25 de abril

Presidente da República pede “mais ambição” para resolver problemas

O Presidente da República, Marcelo Rebelo de Sousa,  intervem durante a sessão solene comemorativa dos 45 anos da Revolução de 25 de Abril na Assembleia da República em Lisboa, 25 de abril de 2019. ANTÓNIO COTRIM/LUSA
O Presidente da República, Marcelo Rebelo de Sousa, intervem durante a sessão solene comemorativa dos 45 anos da Revolução de 25 de Abril na Assembleia da República em Lisboa, 25 de abril de 2019. ANTÓNIO COTRIM/LUSA

Marcelo Rebelo de Sousa fez um discurso de cerca de 20 minutos na sessão solene dos 45 anos do 25 de Abril

O Presidente da República pediu hoje “mais ambição” para resolver os problemas do país e dos “jovens de 2019”, um programa quase impossível em que é preciso garantir a economia a crescer e o endividamento a diminuir.

Marcelo Rebelo de Sousa fez um discurso de cerca de 20 minutos na sessão solene dos 45 anos do 25 de Abril, no parlamento, em Lisboa, em que comparou as ambições dos “jovens de 1974”, como ele, e os jovens de hoje, “os jovens de 2019”.

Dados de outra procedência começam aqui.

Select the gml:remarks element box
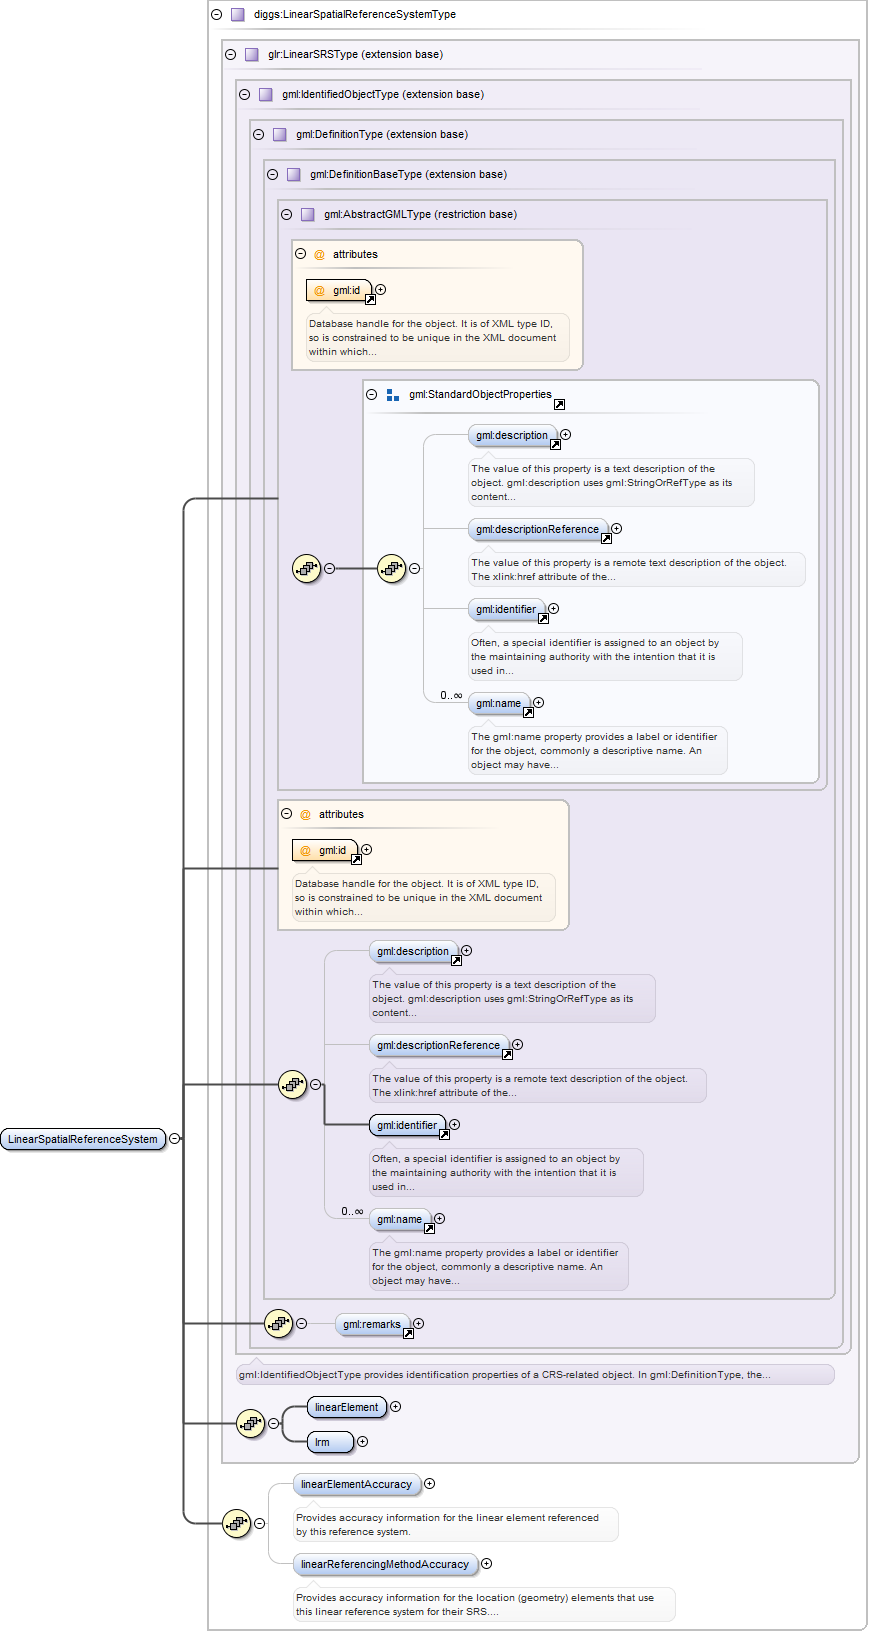This screenshot has height=1632, width=869. pos(371,1325)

Para o Presidente da República, é preciso “mais ambição no Portugal pós-colonial, mais ambição na democracia, mais ambição na demografia, mais ambição na coesão, mais ambição na era digital e mais ambição na antecipação do futuro do emprego e do trabalho”.

“Mais ambição na luta por um mundo sustentável”, concluiu.

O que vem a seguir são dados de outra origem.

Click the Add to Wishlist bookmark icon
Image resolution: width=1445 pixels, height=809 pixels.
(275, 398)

Estes objetivos têm que ser conseguidos, afirmou, “com a economia a crescer, com dependência pelo endividamento a diminuir, sensatez financeira a salvaguardar, com acrescida justiça a repartir”.

Num discurso em que fez a pergunta e respondeu a si próprio, e sem nunca nomear diretamente o Governo, Marcelo Rebelo de Sousa admitiu que estes são objetivos difíceis.

“Parece um programa impossível? Talvez, mas a História faz-se sempre de programas, ideais, de sonhos impossíveis”, afirmou, já a finalizar o seu quarto discurso, como Presidente, na sessão solene do 25 de Abril, na Assembleia da República.

No final, aplaudiram de pé as bancadas do PSD, do PS e do CDS-PP, enquanto PCP, BE e PEV optaram por ficar sentados, sem aplaudir.